Le choix de limiter la progression de l’objectif national des dépenses d’assurance maladie, l’ONDAM, de telle sorte qu’il ne permette pas de répondre aux besoins des établissements hospitaliers et celui de ponctionner les dotations aux collectivités locales de 1, 5 milliard d’euros sont antiéconomiques et porteront préjudice aux équipements futurs.

Les réductions de dépenses publiques prévues dans le projet de loi de finances ne cesseront de nous éloigner, précisément, de l’objectif affiché. Une moindre dynamique économique, c’est moins de recettes fiscales, et moins de recettes fiscales, c’est plus de déficits, des déficits qu’il faut pourtant réduire encore et toujours : c’est une spirale infernale et sans fin…

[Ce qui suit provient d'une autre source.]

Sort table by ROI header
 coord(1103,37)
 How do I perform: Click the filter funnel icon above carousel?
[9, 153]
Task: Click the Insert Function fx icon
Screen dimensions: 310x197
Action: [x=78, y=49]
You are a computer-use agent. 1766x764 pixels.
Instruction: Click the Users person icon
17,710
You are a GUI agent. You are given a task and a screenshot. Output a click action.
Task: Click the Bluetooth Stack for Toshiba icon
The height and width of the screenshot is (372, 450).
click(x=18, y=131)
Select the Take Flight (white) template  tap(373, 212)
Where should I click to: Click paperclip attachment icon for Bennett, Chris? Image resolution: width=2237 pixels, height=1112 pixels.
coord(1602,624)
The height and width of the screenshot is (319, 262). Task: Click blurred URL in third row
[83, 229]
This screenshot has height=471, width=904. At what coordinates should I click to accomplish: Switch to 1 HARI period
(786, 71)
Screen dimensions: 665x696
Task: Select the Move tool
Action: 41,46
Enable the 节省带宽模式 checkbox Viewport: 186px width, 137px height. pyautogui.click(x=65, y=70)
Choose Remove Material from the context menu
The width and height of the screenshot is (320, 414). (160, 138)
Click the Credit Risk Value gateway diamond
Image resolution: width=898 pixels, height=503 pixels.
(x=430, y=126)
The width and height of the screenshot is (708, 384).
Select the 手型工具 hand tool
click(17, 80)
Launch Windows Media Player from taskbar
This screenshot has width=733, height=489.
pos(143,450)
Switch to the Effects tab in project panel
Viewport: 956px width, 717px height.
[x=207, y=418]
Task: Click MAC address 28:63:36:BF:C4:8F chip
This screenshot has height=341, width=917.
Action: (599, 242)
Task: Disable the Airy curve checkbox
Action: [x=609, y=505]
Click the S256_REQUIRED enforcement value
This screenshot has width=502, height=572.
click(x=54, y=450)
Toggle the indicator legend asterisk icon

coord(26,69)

Cet article liminaire, monsieur le ministre, montre, s’il en était besoin, que le choix opéré en 2013 – hausse des prélèvements et gel de la dépense publique – s’est révélé contre-productif ; il a d'ailleurs entraîné une réduction de la croissance de 0, 8 % à une valeur comprise entre un et deux dixièmes de point.

L’année 2014 ne s’annonce pas sous de meilleurs auspices, comme la faiblesse de la demande de crédit et les intentions d’embauche et d’investissement des entreprises le montrent déjà. Ne soyons pas dupes, ce n’est pas le crédit d’impôt pour la compétitivité et l’emploi, le CICE, qui permettra d’inverser la tendance ; bien au contraire.